Trinity ELC is moving to become a Stephen Ministry Congregation. This fall and after Christmas we are offering the course, Christian Caregiving – A Way of Life. This course offers participants some basic training in distinctive Christian caregiving, which is foundational to be a Stephen Minister. Next fall we hope to begin training people to be Stephen Ministers.
The importance of this ministry is described in this story:
Mark and I had been married 26 years. Our sons were 18 and 20. We loved being parents, but with our younger son graduating high school, we were eagerly anticipating the empty nest and having more time for each other.
In the fall, when our younger son started college, Mark began having stomach issues and back pain, which would linger for a few days and then disappear, only to reappear later. He also developed a cough. When his doctor ordered an MRI, the results were devastating—Stage IV pancreatic cancer, already in his liver and both lungs. Mark was only 53.
Our lives were turned upside down. I suddenly found myself trying to provide emotional support to Mark and our sons during the worst experience any of us had ever endured. I wanted and needed to keep myself together to focus on caring for Mark, but I was emotionally drained—full of sadness and terrified of what the future held. I had always been a “take responsibility for everything myself” kind of person. However, I knew I couldn’t do this alone.
I talked to my pastor about it, and she suggested matching me with a Stephen Minister. I agreed, and less than two weeks after Mark was diagnosed, my Stephen Minister came for the first of her weekly visits.
It’s difficult to convey how important this Stephen Ministry relationship was for me. Our pastor was wonderful, and we had an amazing amount of support from many other people, but the time I spent with my Stephen Minister was the only time in the week when I could truly focus on my own needs. She was there just for me.
My Stephen Minister let me know that, while she was very concerned for Mark, her role was to be my support—to listen and help me process what I was feeling and going through, without giving advice or telling me what to do. The consistency of our Stephen Ministry relationship was crucial in helping me cope. Her weekly visits became an anchor in my life—something I could rely on when everything else was so uncertain. She was a steady reminder of God’s presence, helping me know I was never alone.
Although Mark and I chose to talk publicly about his condition, my Stephen Ministry relationship was completely confidential. I knew I could share anything with her, and that’s where it would stay.
Mark’s illness progressed rapidly—ten weeks of treatment, followed by six weeks of hospice, and then his passing. My needs changed as I went from being a wife to being a caregiver to being a grieving widow and dealing with everything that the loss of a spouse entails. Through it all, my Stephen Minister’s love and support continued. She was there for me at every stage of my journey. It was never easy, but my Stephen Minister helped me through the most difficult moments of my life.
I really can’t say enough about how much I appreciate my church’s Stephen Ministry. The compassionate, consistent, and confidential support of my Stephen Minister was so important in helping me cope—and then begin to heal.
※
Directions: Echo the passage on Stephen Ministry word for word, starting at "Our lives were" and ending at "her weekly visits.". The data below come from a separate source.

[Dataset items]
※
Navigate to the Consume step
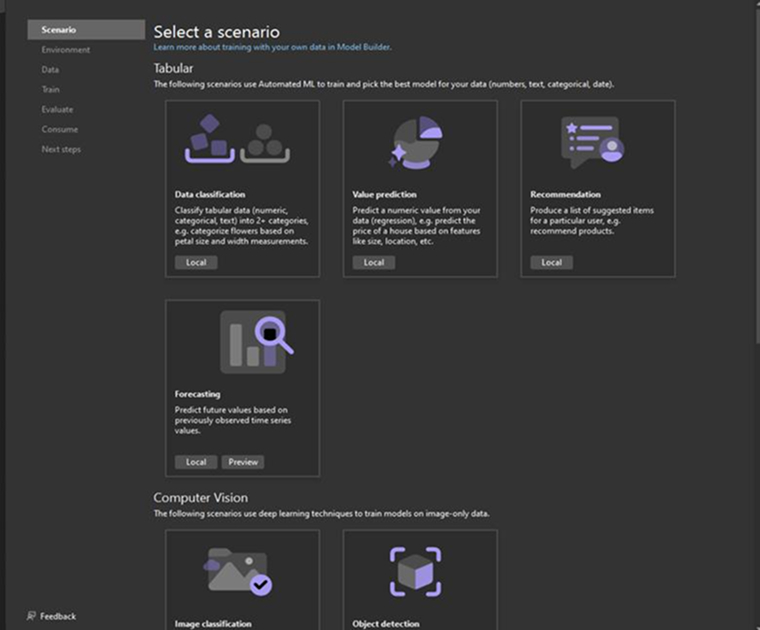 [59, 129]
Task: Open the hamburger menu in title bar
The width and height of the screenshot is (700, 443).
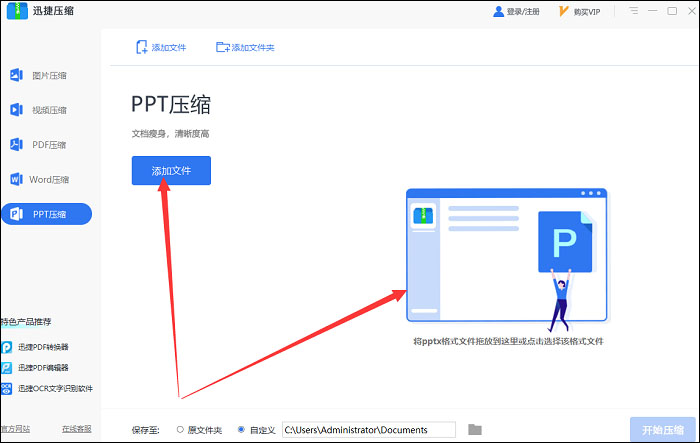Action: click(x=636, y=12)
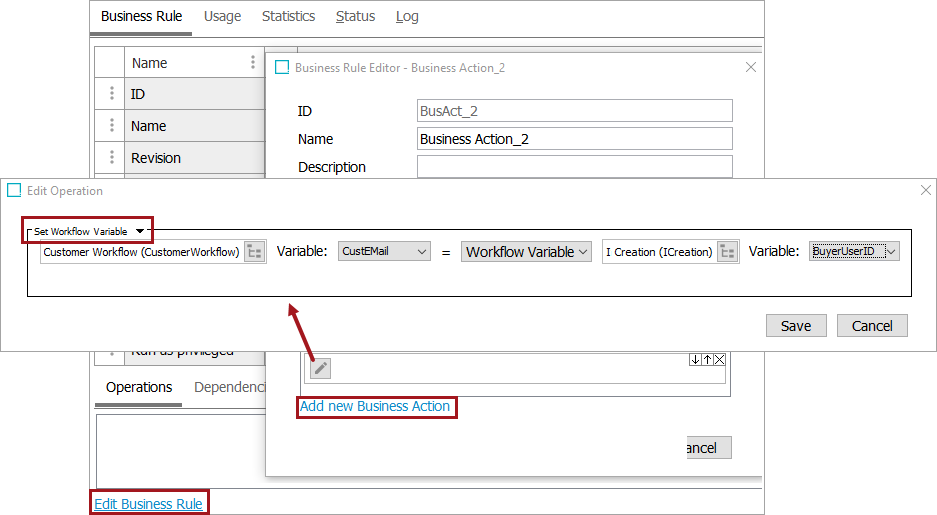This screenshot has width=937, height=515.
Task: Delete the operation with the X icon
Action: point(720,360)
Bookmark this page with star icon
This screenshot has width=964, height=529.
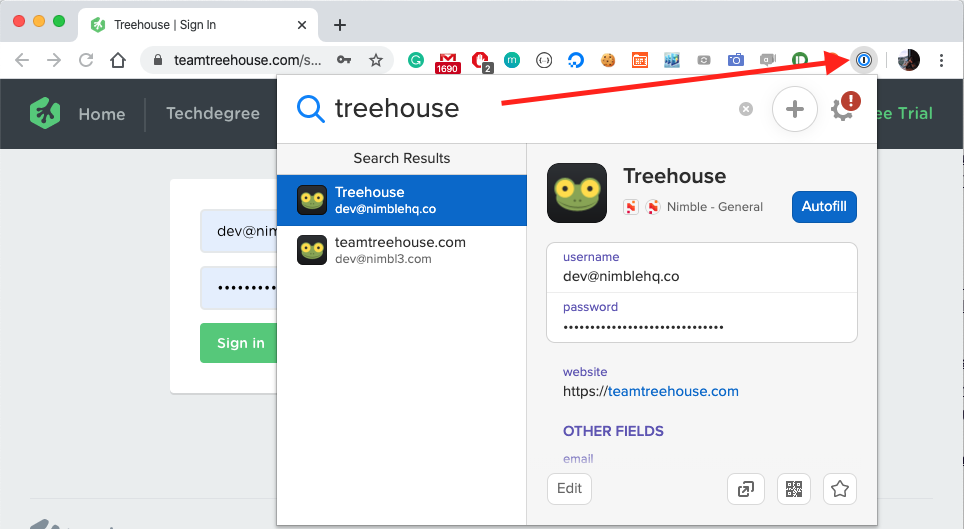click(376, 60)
※
Written reply:
Our lives were turned upside down. I suddenly found myself trying to provide emotional support to Mark and our sons during the worst experience any of us had ever endured. I wanted and needed to keep myself together to focus on caring for Mark, but I was emotionally drained—full of sadness and terrified of what the future held. I had always been a “take responsibility for everything myself” kind of person. However, I knew I couldn’t do this alone.
I talked to my pastor about it, and she suggested matching me with a Stephen Minister. I agreed, and less than two weeks after Mark was diagnosed, my Stephen Minister came for the first of her weekly visits.